Format every line of the listing as a JSON list of strings with one string per line, leaving out blank lines and the pictures.
##### Provided material #####
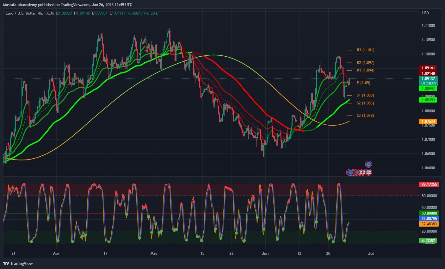Click the P (1.09) pivot level
Screen dimensions: 445x269
tap(363, 83)
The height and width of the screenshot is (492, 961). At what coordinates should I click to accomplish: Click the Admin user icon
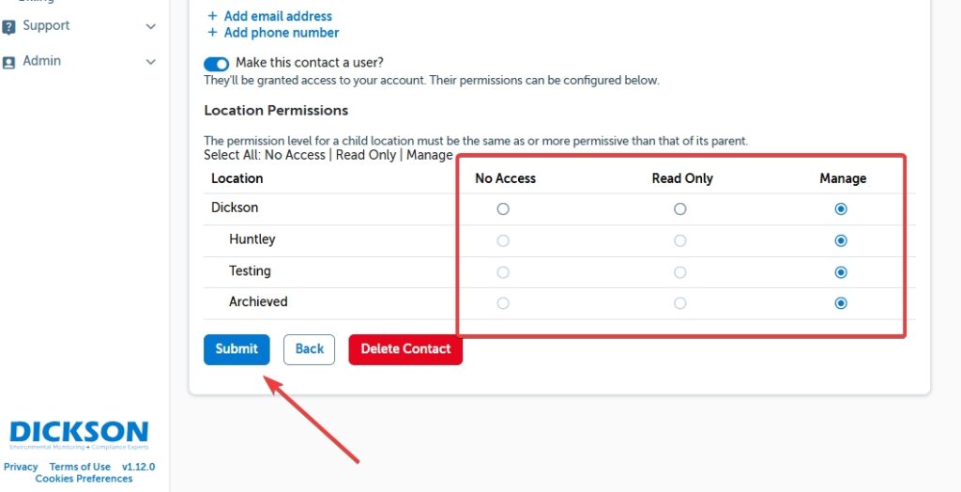(x=9, y=62)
#####
=== Full output ===
[
  "Click the P (1.09) pivot level",
  "Screen dimensions: 445x269",
  "tap(363, 83)",
  "The height and width of the screenshot is (492, 961). At what coordinates should I click to accomplish: Click the Admin user icon",
  "(x=9, y=62)"
]